Your assignment:
Could you print every record below exactly as written?

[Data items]
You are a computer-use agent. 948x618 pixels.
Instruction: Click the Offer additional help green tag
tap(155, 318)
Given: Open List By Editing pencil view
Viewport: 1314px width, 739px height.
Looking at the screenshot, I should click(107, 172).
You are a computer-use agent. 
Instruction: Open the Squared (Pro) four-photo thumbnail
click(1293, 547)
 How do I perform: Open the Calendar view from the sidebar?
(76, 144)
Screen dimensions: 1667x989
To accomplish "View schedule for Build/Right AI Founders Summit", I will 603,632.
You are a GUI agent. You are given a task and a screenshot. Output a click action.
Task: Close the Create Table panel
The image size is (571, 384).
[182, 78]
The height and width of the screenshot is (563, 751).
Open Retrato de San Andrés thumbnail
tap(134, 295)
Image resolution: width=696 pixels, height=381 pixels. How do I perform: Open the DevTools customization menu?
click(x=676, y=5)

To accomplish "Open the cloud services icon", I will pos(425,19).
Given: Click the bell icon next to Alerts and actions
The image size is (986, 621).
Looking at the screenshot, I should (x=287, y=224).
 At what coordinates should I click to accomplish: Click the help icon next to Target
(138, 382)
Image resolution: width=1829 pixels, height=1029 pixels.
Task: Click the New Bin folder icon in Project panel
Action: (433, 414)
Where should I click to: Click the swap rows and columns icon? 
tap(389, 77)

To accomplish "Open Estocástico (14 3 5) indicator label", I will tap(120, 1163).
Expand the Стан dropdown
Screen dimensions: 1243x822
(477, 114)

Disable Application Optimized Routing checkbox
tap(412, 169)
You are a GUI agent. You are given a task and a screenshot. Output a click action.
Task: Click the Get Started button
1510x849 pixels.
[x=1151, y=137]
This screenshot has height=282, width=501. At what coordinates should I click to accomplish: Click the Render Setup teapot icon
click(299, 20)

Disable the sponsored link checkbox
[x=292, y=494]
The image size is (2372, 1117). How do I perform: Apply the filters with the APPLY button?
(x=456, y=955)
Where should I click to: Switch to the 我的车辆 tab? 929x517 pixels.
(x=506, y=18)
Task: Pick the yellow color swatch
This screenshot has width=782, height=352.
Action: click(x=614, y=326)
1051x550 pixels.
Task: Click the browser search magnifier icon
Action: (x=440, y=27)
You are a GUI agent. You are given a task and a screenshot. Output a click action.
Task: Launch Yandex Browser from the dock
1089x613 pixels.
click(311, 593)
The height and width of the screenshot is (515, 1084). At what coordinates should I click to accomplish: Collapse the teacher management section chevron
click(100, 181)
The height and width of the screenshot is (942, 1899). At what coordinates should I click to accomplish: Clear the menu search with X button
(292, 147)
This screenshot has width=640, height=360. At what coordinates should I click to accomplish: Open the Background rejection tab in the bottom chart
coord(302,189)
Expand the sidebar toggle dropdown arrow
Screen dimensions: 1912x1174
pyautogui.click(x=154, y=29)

Solution to this exercise:
You are a computer-use agent. 948x618 pixels.
Instruction: Click the Offer additional help green tag
tap(155, 318)
Given: Open List By Editing pencil view
Viewport: 1314px width, 739px height.
Looking at the screenshot, I should click(107, 172).
You are a computer-use agent. 
Instruction: Open the Squared (Pro) four-photo thumbnail
click(1293, 547)
 How do I perform: Open the Calendar view from the sidebar?
(76, 144)
Screen dimensions: 1667x989
To accomplish "View schedule for Build/Right AI Founders Summit", I will 603,632.
You are a GUI agent. You are given a task and a screenshot. Output a click action.
Task: Close the Create Table panel
The image size is (571, 384).
[182, 78]
The height and width of the screenshot is (563, 751).
Open Retrato de San Andrés thumbnail
tap(134, 295)
Image resolution: width=696 pixels, height=381 pixels. How do I perform: Open the DevTools customization menu?
click(x=676, y=5)

To accomplish "Open the cloud services icon", I will pos(425,19).
Given: Click the bell icon next to Alerts and actions
The image size is (986, 621).
Looking at the screenshot, I should (x=287, y=224).
 At what coordinates should I click to accomplish: Click the help icon next to Target
(138, 382)
Image resolution: width=1829 pixels, height=1029 pixels.
Task: Click the New Bin folder icon in Project panel
Action: (433, 414)
Where should I click to: Click the swap rows and columns icon? 
tap(389, 77)

To accomplish "Open Estocástico (14 3 5) indicator label", I will tap(120, 1163).
Expand the Стан dropdown
Screen dimensions: 1243x822
(477, 114)

Disable Application Optimized Routing checkbox
tap(412, 169)
You are a GUI agent. You are given a task and a screenshot. Output a click action.
Task: Click the Get Started button
1510x849 pixels.
[x=1151, y=137]
This screenshot has height=282, width=501. At what coordinates should I click to accomplish: Click the Render Setup teapot icon
click(299, 20)

Disable the sponsored link checkbox
[x=292, y=494]
The image size is (2372, 1117). How do I perform: Apply the filters with the APPLY button?
(x=456, y=955)
Where should I click to: Switch to the 我的车辆 tab? 929x517 pixels.
(x=506, y=18)
Task: Pick the yellow color swatch
This screenshot has width=782, height=352.
Action: click(x=614, y=326)
1051x550 pixels.
Task: Click the browser search magnifier icon
Action: (x=440, y=27)
You are a GUI agent. You are given a task and a screenshot. Output a click action.
Task: Launch Yandex Browser from the dock
1089x613 pixels.
click(311, 593)
The height and width of the screenshot is (515, 1084). At what coordinates should I click to accomplish: Collapse the teacher management section chevron
click(100, 181)
The height and width of the screenshot is (942, 1899). At what coordinates should I click to accomplish: Clear the menu search with X button
(292, 147)
This screenshot has width=640, height=360. At what coordinates should I click to accomplish: Open the Background rejection tab in the bottom chart
coord(302,189)
Expand the sidebar toggle dropdown arrow
Screen dimensions: 1912x1174
pyautogui.click(x=154, y=29)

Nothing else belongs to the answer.